Exotic properties of a voltage-gated proton channel from the snail Helisoma trivolvis

Voltage-gated proton channels, H(V)1, were first reported in Helix aspersa snail neurons. These H(+) channels open very rapidly, two to three orders of magnitude faster than mammalian H(V)1. Here we identify an H(V)1 gene in the snail Helisoma trivolvis and verify protein level expression by Western blotting of H. trivolvis brain lysate. Expressed in mammalian cells, HtH(V)1 currents in most respects resemble those described in other snails, including rapid activation, 476 times faster than hH(V)1 (human) at pH(o) 7, between 50 and 90 mV. In contrast to most H(V)1, activation of HtH(V)1 is exponential, suggesting first-order kinetics. However, the large gating charge of ∼5.5 e(0) suggests that HtH(V)1 functions as a dimer, evidently with highly cooperative gating. HtH(V)1 opening is exquisitely sensitive to pH(o), whereas closing is nearly independent of pH(o). Zn(2+) and Cd(2+) inhibit HtH(V)1 currents in the micromolar range, slowing activation, shifting the proton conductance–voltage (g(H)-V) relationship to more positive potentials, and lowering the maximum conductance. This is consistent with HtH(V)1 possessing three of the four amino acids that coordinate Zn(2+) in mammalian H(V)1. All known H(V)1 exhibit ΔpH-dependent gating that results in a 40-mV shift of the g(H)-V relationship for a unit change in either pH(o) or pH(i).

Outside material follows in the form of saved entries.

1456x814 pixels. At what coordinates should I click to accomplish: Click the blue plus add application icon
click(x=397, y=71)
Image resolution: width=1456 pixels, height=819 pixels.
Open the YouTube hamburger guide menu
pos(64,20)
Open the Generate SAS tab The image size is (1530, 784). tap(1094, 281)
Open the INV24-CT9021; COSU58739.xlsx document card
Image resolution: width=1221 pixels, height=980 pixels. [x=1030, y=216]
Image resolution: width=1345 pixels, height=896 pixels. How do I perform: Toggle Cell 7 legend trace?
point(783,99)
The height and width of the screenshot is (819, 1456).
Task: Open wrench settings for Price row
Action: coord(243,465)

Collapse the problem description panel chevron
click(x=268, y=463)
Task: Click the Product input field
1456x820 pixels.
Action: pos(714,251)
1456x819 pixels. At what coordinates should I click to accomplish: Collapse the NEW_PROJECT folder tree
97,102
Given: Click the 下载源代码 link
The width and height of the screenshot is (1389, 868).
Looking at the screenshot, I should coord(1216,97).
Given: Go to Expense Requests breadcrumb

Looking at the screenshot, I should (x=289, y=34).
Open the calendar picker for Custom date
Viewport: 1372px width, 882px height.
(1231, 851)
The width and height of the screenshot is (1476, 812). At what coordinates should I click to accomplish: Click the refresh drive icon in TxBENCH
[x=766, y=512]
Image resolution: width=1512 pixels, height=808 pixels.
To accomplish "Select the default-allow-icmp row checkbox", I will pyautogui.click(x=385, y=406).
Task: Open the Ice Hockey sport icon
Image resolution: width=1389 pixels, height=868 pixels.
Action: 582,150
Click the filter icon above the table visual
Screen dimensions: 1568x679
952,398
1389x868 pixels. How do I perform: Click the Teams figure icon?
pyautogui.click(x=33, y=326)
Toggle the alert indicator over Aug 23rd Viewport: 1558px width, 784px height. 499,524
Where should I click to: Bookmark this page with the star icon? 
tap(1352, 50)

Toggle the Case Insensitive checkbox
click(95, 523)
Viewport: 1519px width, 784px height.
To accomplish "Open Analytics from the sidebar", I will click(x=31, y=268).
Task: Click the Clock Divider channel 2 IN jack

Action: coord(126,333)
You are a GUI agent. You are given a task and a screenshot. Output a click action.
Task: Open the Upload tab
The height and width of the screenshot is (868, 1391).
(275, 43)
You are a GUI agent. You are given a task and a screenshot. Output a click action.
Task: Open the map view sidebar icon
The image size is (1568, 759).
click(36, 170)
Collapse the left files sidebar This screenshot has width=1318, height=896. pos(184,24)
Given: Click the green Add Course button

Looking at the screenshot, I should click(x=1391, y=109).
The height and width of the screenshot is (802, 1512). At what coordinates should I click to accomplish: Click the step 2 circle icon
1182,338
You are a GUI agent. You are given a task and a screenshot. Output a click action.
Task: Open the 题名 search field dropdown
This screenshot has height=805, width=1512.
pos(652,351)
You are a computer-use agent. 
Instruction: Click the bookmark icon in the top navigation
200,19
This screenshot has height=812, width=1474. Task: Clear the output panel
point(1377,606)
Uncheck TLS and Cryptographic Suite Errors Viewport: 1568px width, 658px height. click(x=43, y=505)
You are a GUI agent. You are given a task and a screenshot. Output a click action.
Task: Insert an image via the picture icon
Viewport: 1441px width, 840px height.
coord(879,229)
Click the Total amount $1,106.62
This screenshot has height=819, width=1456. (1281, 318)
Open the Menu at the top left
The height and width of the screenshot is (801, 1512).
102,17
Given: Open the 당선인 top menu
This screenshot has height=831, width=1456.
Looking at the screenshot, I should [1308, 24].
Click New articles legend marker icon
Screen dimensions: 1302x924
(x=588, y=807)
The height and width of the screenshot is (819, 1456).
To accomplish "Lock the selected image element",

This property is crucial for all the functions of H(V)1 in many species and numerous human cells. The HtH(V)1 channel exhibits normal or supernormal pH(o) dependence, but weak pH(i) dependence. Under favorable conditions, this might result in the HtH(V)1 channel conducting inward currents and perhaps mediating a proton action potential. The anomalous ΔpH-dependent gating of HtH(V)1 channels suggests a structural basis for this important property, which is further explored in this issue (Cherny et al. 2018. J. Gen. Physiol. https://doi.org/10.1085/jgp.201711968).